Allow me to congratule you on the improvement in the Bulletin and the increased interest that seems to be manifest among the members of the League. I am planning to attend next convention and I want to travel on the official train from Chicago. I presume there will be none west of there. And look forward to the pleasure of meeting you and other friends at that time.

I hope to obtain some more applications.

Very truly yours,

RECEIVER.

The president addressed the Forwarder the following, and still awaits a reply: In re A. & Co. v. B.

Receiver of Nebr., has written stating that he, as a member of the League, has written you, as members of the League, suggesting that this item of business forwarded to him by you should be handled on the C. L. L. A. minimum schedule.

I am quite sure that if you have received this item of business from your client on a lesser basis than the C. L. L. A. schedule provides, that on placing the matter fairly before your client he will readily agree that the League schedule is fair and will be willing to concede that it should control in this case.

The law office with which the writer is connected adopted the C. L. L. A. rates shortly after they were promulgated by the League. We have lost no valuable business thereby, and we have felt that we were according to the forwarders a just recompense for services rendered. The forwarders, in return for the increased fee, have given to this office exceptional service.

In addition to being forwarders we are also receivers from Eastern points, and we handle no business for less than the C. L. L. A. rates. We have yet to find a forwarder so unfair that he refuses our request when the matter is squarely put before him.

This subject has been treated in the last few issues of the League Bulletin, and I refer you to the article "This One Thing," in the March Bulletin, the article entitled "Oklahoma" on page 11 of the February Bulletin and my editorial on "Our Aim" on the inside front cover page of the February Bulletin; also the article on "Schedule of Fees," appearing on pages 2 and 3 of the January Bulletin.

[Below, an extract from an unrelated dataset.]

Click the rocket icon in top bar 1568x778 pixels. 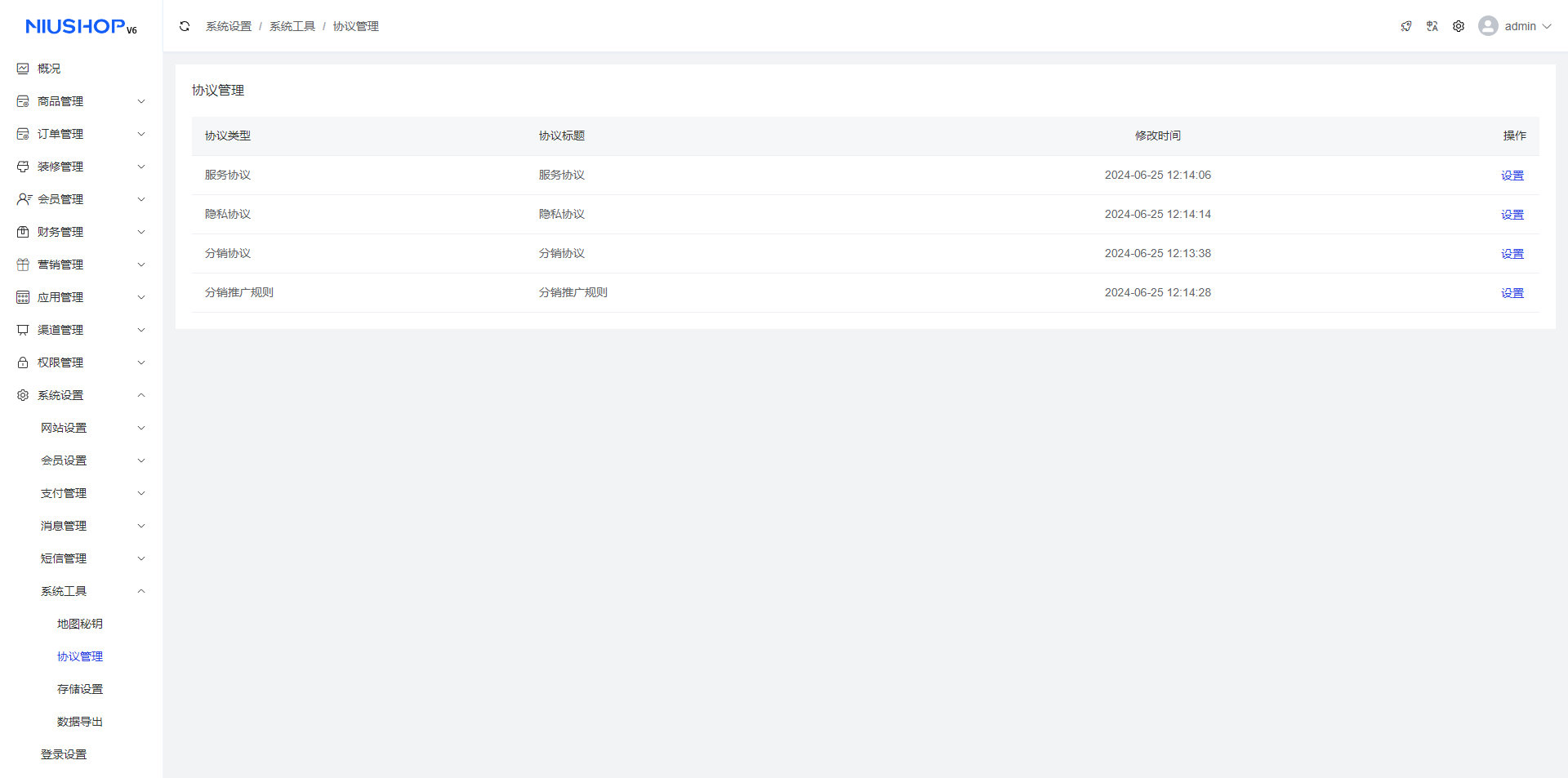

Aside from the Operative Resolution of the League, there is economic law that is being violated by disregard of our League schedule. The increased cost of living must bring an increased cost of income to match it, and whereas in the old days commercial business was handled on a 10 per cent. or better rate, without the sliding or diminishing scale, many of the forwarders in the East have cut under and demand that the receiver take business at a loss.

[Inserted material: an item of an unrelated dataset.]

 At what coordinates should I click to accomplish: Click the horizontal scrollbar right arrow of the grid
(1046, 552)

The answer that the receivers are giving to such unfair demands on the part of forwarders is the establishment of local Bar rates, and in some quarters these rates have been raised to an unreasonable amount, but it is the swing of the pendulum prompted by self preservation and propelled with violence by the disgust that the receivers feel toward many forwarders who send their business on a short-sighted schedule, although, in the vast majority of cases, exacting a decent fee from their clients. I shall be very glad, indeed, to hear from you on this subject. Yours very truly,

FREDERIC P. VOSE,

President.

STANDING AND SPECIAL COMMITTEES.

Your reports are to be presented to the President by the 25th of April for publication, in whole or part, together with the recommendations and proposed resolutions. See paragraph 20 on page 4 of the December Bulletin. Neglect not.

A PRETTY RACE

Between Charles F. Maxwell, state membership chairman of Iowa, and Judge Wil-
fred C. Lane, both of Des Moines, for applications. The score stands: Maxwell, 19;
Lane, 17.
What has been accomplished in Iowa may be done in other states:

SYMPATHY FOR SUFFERERS.

At the present writing we have not learned that any of our members suffered in the storm at Omaha, or in the floods in the Central States. If there be such, however, they are assured of our sympathy and the League members will be glad to render such consideration and assistance as lies within their power.